Understanding the Pandemic’s Impact on the Housing Market
As the risks from the pandemic decreased, housing prices continued to rise as the cost of goods and services increased. In an effort to counteract this increase, the Fed raised interest rates. These raised interest rates had the intention of slowing the increase in the cost of homes, as borrowing money became more expensive.
This increase in rates helped to stymie runaway housing costs, as housing prices plateaued by December of 2022 after 11 continuous months of a slight decline.
In 2019, the median price of a home throughout the United States was $280k. In the following 3.5 years, that number has increased to almost $400k.
Increase in Rent
While housing costs continued to climb, rents also increased. In 2019, the average cost of a rental in the United States was just under $1500. Now, the average price that a tenant is expected to pay is $1900.
As individuals try to determine whether it is better to rent or purchase, they assess whether or not their monthly mortgage payment would be more or less than their monthly rent. Another aspect that helps potential home buyers, beyond comparing their monthly payment, is the size and quality of the home they are able to rent or purchase.
One year ago, renting was more expensive than purchasing your own home in 60% of locations. Since that time, buying a home has become more expensive than renting in 95% of cases.
Although rents increased significantly faster than home prices during the pandemic, we now find ourselves in a market where it is cheaper to rent a home than to purchase one. This fact does not bode well for sellers, which may act in driving down home prices further.

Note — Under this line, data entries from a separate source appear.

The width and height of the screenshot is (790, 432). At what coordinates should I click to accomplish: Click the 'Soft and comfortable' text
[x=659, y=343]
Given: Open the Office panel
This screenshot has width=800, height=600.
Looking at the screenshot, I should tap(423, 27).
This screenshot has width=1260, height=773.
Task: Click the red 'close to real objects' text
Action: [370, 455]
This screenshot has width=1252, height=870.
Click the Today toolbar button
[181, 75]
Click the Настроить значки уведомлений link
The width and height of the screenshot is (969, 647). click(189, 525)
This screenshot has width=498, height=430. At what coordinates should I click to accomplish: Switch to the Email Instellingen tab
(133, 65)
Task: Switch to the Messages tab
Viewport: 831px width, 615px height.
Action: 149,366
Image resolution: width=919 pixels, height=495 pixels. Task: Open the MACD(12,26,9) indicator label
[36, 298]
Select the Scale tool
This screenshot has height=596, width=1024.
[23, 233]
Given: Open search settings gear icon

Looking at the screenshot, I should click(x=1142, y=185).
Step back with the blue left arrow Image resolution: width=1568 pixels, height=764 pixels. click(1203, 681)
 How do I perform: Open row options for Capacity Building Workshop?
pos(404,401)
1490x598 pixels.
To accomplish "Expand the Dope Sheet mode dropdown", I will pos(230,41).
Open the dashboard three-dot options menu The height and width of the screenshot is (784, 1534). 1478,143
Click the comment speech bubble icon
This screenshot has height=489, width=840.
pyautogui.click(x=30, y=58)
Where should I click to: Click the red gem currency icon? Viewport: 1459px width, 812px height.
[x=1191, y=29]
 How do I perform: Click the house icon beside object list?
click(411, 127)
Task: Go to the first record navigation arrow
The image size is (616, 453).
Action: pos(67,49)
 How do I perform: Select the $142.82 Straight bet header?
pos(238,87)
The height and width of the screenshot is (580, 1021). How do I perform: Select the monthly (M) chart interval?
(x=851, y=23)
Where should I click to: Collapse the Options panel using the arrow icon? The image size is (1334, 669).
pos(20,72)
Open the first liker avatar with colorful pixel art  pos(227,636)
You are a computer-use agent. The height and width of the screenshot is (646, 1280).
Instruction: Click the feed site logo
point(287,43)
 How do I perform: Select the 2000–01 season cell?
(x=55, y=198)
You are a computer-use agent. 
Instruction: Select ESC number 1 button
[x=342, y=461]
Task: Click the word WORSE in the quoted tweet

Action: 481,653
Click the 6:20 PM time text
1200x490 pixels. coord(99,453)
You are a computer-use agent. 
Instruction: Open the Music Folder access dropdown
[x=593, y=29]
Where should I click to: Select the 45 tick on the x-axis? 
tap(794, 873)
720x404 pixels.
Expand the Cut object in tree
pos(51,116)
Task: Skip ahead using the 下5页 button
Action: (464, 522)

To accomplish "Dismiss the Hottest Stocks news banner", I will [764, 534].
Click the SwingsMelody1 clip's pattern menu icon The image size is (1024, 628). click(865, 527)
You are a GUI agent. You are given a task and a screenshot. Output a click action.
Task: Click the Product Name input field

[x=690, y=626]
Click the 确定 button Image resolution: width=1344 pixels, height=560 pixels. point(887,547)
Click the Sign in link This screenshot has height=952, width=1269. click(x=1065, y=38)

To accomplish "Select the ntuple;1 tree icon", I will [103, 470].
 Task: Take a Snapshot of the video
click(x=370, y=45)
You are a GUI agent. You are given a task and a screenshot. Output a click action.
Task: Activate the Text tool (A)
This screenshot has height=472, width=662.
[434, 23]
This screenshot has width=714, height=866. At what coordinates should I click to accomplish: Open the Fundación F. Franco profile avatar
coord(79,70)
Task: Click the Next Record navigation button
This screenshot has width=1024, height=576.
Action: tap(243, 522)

If you were an individual who was able to maximize on the low interest rates of 2020 and 2021, or you were able to invest in real estate before the housing boom, you are at a significant advantage. If you would like to maximize on your home investments, consider working with a reputable company to rent your properties.
Due to rentals being less expensive than purchasing, it is logical to assume that landlords will increase their rental prices in the coming year to become more comparable to purchasing a home.
Real Estate Market Going Forward
Moving forward, the real estate market is in a sensitive state. While many experts expect the market to cool, they are hopeful that there will not be a housing crash.
The last time there was a housing crash was in 2008, when home prices dropped 9.5%. Foreclosures increased by 81%, and the housing market crash led to a recession across the country.
Experts believe that the housing market will slowly level out, and that the corrections that have been made by the Fed will act as a balancing agent so that a potential crash can be avoided.
This expectation is most likely to occur in markets that were not as impacted during the pandemic. There are certain markets that will be more impacted than others; these markets had a larger influx of individuals during the pandemic, but a shortage of homes available. These cities include San Jose, San Diego, Austin, and Phoenix.
As the housing market cools off, potential home buyers may want to hold off and observe the market. By continuing to rent, their monthly expenses will not increase, and they will be able to better determine the best time to move forward with purchasing a home.